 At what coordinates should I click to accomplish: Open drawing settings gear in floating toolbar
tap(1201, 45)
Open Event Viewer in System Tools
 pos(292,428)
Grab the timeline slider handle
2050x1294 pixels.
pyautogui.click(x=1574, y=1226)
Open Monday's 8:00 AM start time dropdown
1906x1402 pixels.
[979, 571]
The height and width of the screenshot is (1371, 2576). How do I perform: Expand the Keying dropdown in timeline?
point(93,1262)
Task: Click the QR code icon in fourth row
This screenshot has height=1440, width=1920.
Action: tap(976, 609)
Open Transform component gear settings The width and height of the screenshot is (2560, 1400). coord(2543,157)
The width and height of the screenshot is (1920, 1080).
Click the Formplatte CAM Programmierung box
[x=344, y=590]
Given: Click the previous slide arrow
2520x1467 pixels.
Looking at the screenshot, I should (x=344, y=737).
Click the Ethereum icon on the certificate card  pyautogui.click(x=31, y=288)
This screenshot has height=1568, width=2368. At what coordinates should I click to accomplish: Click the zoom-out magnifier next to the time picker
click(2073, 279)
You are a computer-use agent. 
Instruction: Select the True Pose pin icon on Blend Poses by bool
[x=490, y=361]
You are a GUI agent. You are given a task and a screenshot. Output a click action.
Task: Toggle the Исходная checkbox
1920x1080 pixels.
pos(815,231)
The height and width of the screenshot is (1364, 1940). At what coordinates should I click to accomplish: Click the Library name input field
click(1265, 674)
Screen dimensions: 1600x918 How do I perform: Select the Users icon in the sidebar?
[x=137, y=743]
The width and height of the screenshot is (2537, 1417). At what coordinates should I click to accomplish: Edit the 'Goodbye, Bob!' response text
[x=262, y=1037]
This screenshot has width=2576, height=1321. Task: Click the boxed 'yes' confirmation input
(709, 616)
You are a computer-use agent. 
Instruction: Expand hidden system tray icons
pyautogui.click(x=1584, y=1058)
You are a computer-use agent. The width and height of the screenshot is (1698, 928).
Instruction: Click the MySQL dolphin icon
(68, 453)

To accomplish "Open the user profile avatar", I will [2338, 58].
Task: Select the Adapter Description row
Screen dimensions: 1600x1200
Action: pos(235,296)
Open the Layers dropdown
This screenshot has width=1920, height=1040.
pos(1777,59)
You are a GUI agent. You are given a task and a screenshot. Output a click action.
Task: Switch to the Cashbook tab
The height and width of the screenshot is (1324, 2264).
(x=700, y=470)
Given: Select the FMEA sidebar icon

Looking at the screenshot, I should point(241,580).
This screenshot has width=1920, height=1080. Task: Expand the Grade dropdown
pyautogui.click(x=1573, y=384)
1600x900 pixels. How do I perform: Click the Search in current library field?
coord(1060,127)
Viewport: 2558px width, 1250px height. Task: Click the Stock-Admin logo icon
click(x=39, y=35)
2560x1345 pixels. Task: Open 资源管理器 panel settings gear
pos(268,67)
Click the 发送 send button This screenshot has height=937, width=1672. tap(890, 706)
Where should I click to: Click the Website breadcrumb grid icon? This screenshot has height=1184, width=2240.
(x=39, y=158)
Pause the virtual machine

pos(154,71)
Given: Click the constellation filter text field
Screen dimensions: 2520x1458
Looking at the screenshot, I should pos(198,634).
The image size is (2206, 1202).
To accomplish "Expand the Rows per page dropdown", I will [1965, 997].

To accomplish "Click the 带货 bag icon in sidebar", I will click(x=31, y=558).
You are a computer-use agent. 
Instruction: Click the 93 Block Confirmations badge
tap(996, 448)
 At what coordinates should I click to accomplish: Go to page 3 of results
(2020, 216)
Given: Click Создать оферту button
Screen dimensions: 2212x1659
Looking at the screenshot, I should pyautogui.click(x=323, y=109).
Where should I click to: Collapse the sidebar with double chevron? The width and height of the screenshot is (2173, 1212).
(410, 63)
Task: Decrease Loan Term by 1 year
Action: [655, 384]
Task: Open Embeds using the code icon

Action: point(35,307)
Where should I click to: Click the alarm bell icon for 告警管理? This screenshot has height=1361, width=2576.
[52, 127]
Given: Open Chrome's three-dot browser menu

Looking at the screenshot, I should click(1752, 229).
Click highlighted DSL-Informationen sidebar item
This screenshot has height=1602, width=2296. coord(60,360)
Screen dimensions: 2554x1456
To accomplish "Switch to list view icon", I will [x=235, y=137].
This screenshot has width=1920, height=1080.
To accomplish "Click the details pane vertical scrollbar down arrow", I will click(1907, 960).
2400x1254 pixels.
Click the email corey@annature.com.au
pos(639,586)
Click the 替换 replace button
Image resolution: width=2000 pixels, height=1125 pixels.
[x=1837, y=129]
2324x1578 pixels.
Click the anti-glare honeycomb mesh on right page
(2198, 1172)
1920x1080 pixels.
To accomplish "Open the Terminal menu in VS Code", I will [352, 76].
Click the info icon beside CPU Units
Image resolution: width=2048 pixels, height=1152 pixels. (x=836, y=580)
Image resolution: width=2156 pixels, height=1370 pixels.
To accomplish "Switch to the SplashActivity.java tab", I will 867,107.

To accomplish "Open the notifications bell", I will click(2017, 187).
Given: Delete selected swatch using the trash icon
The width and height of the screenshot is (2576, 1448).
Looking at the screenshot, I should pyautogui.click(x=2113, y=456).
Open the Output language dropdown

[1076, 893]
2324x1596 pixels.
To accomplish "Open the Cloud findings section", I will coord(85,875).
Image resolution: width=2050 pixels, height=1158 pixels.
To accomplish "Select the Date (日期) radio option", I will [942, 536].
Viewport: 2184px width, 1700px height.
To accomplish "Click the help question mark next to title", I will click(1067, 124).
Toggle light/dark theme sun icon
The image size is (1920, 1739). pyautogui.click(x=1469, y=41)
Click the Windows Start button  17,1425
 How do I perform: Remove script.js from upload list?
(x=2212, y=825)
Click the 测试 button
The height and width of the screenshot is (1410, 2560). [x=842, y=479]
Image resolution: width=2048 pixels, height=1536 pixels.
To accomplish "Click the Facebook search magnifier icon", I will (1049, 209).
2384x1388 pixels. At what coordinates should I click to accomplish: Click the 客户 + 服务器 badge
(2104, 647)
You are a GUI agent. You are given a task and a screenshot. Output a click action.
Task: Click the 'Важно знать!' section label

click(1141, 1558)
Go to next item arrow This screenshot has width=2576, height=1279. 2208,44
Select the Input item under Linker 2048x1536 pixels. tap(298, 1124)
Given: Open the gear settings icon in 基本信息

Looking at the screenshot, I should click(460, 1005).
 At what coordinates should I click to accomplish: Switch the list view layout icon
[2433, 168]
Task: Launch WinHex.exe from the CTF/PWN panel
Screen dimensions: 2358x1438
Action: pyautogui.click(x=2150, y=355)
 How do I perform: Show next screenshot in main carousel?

__________

* TASK INSTRUCTIONS *
Count the lines of the material that include the word "arrow", then state only the total.

* SOLUTION FOR THIS TASK *
3